— Problem statement —
Copy everything in the Convex.jl text from "x♮ = sprand(n, 1, 0.5)" down to "by calling solve!".
* START Text section *
All of the examples can be found in Jupyter notebook form here.
Convex Optimization in Julia
Madeleine Udell | ISMP 2015
Convex.jl team
- Convex.jl: Madeleine Udell, Karanveer Mohan, David Zeng, Jenny Hong
Collaborators/Inspiration:
- CVX: Michael Grant, Stephen Boyd
- CVXPY: Steven Diamond, Eric Chu, Stephen Boyd
- JuliaOpt: Miles Lubin, Iain Dunning, Joey Huchette
# initial package installation
# Make the Convex.jl module available
using Convex, SparseArrays, LinearAlgebra
using SCS # first order splitting conic solver [O'Donoghue et al., 2014]
# Generate random problem data
m = 50;
n = 100;
A = randn(m, n)
x♮ = sprand(n, 1, 0.5) # true (sparse nonnegative) parameter vector
noise = 0.1 * randn(m) # gaussian noise
b = A * x♮ + noise # noisy linear observations
# Create a (column vector) variable of size n.
x = Variable(n)
# nonnegative elastic net with regularization
λ = 1
μ = 1
problem = minimize(
square(norm(A * x - b)) + λ * square(norm(x)) + μ * norm(x, 1),
x >= 0,
)
# Solve the problem by calling solve!
solve!(problem, SCS.Optimizer; silent_solver = true)
println("problem status is ", problem.status) # :Optimal, :Infeasible, :Unbounded etc.
println("optimal value is ", problem.optval)
problem status is OPTIMAL
optimal value is 32.50981330008917
using Interact, Plots
# Interact.WebIO.install_jupyter_nbextension() # might be helpful if you see `WebIO` warnings in Jupyter
@manipulate throttle = 0.1 for λ in 0:0.1:5, μ in 0:0.1:5
global A
problem = minimize(
square(norm(A * x - b)) + λ * square(norm(x)) + μ * norm(x, 1),
x >= 0,
)
solve!(problem, SCS.Optimizer; silent_solver = true)
histogram(evaluate(x), xlims = (0, 3.5), label = "x")
end
Quick convex prototyping
Variables
# Scalar variable
x = Variable()
Variable
size: (1, 1)
sign: real
vexity: affine
id: 104…827
# (Column) vector variable
y = Variable(4)
Variable
size: (4, 1)
sign: real
vexity: affine
id: 665…780
# Matrix variable
Z = Variable(4, 4)
Variable
size: (4, 4)
* END Text section *
* START Information shown *
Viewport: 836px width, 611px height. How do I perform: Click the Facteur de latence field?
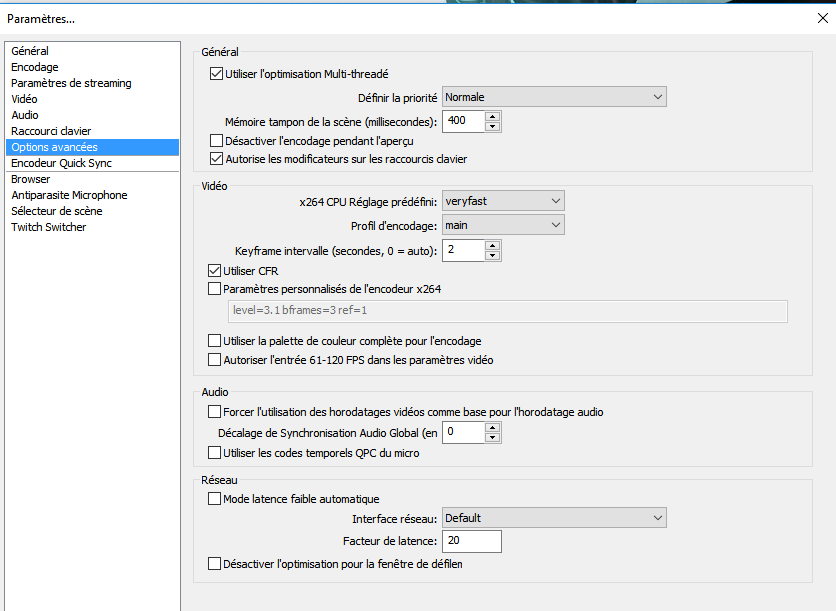click(471, 541)
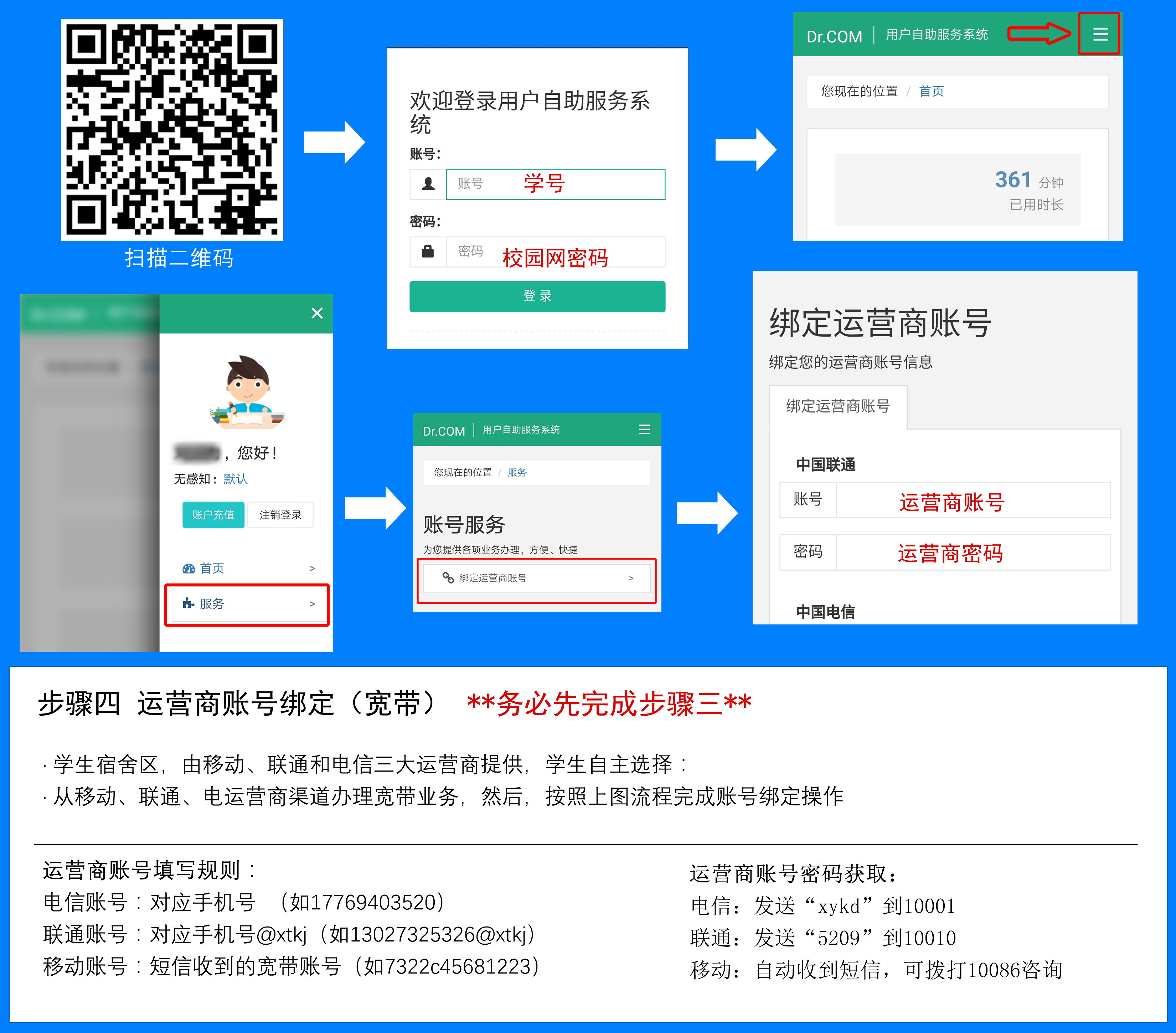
* END Information shown *
— Written answer —
x♮ = sprand(n, 1, 0.5) # true (sparse nonnegative) parameter vector
noise = 0.1 * randn(m) # gaussian noise
b = A * x♮ + noise # noisy linear observations
# Create a (column vector) variable of size n.
x = Variable(n)
# nonnegative elastic net with regularization
λ = 1
μ = 1
problem = minimize(
square(norm(A * x - b)) + λ * square(norm(x)) + μ * norm(x, 1),
x >= 0,
)
# Solve the problem by calling solve!